Appellant contends that the court erred by telling the jury on five occasions during his charge, "If the court is mistaken on the law, that will be corrected on review or appeal." How this statement prejudiced the appellant, we cannot say. It merely emphasized the importance of the jury's role in applying the law given them by the trial judge.

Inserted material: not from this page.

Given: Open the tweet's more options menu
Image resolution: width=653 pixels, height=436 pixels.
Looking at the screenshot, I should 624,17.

Finally, appellant contends that counsel was ineffective for failing to timely request appellant's psychiatric records for use at the penalty phase. If counsel failed, it was because the existence of such records was hidden from him. At all events there were no such records that appellant did or ever suffer from a mental defect or injury. Prior to sentencing, the trial court had appellant examined. The examination established that there was then and none before, evidence of thought disorder or psychosis. The court allowed the appellant's mother to testify as to his mental condition. She did as best she could. The court did not err in refusing a continuance when there was no showing that a report favorable to the contention existed. The evidence of appellant's guilt is clear and palpable in eyewitness testimony, fingerprint and possession of the murder gun. Against such evidence, counsel did all that could be *172 done, the learned trial judge conducted a full and fair hearing. We find no error worthy of reversal.

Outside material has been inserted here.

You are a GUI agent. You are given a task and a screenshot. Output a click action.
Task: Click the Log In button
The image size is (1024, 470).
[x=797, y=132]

Finally, we turn our attention now, as we must, to the proportionality of appellant's sentence. Because the jury found no mitigating circumstances and one aggravating circumstance, we sustain the conviction and affirm the sentence of death. Based on our review of the statistical data provided by the Administrative Office of the Pennsylvania Courts, see Commonwealth v. Frey, 504 Pa. 428, 475 A.2d 700 (1984) cert. denied, 469 U.S. 963, 105 S. Ct. 360, 83 L. Ed. 2d 296 (1984), we conclude that the sentence of death was not disproportionate to the penalty imposed in similar cases. 42 Pa.C.S. § 9711(h)(3)(iii).
Accordingly, the judgment of sentence is affirmed.

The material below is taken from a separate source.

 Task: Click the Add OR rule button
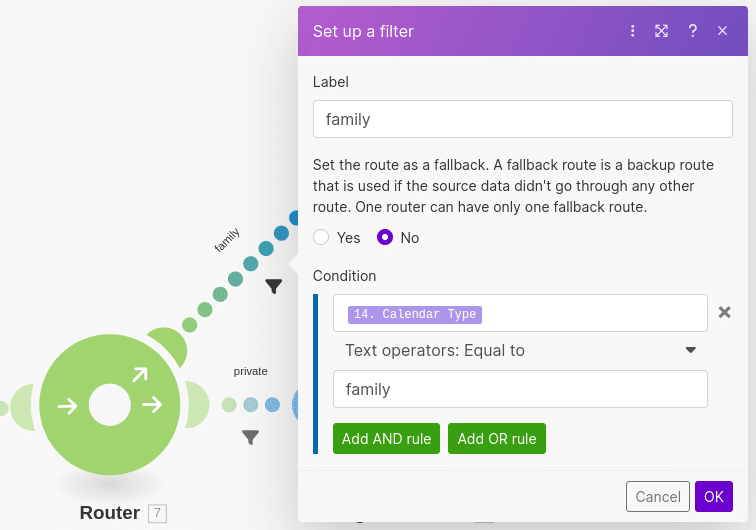tap(497, 439)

STOUT, Former Justice, did not participate in the decision of this case.
[1] 18 Pa.C.S., §§ 2501; 2502(a).
[2] 18 Pa.C.S., § 3701.
[3] 18 Pa.C.S., § 907.
[4] 42 Pa.C.S., § 9711.
[5] It is the required practice of this Court in cases in which a death penalty has been imposed to review the sufficiency of the evidence supporting an appellant's conviction. Commonwealth v. Zettlemoyer, 500 Pa. 16, 26-27, n. 3, 454 A.2d 937, 942, n. 3 (1982), cert. denied, 461 U.S. 970, 103 S. Ct. 2444, 77 L. Ed. 2d 1327 (1983). The test for determining the sufficiency of the evidence is whether, viewing the evidence in the light most favorable to the Commonwealth as the verdict winner and drawing all proper inferences favorable to the Commonwealth, the jury could reasonably have determined all elements of the crime to have been established beyond a reasonable doubt. Commonwealth v. Syre, 507 Pa. 299, 489 A.2d 1340 (1985).
[6] See Commonwealth v. Frey, 504 Pa. 428, 475 A.2d 700 (1984) (improper instruction on duress irrelevant because appellant did not raise that defense); Commonwealth v. Simmons, 504 Pa. 565, 475 A.2d 1310 (1984) (where a self-defense instruction was not warranted by the evidence, counsel was not ineffective for failing to object to a defective charge of self-defense).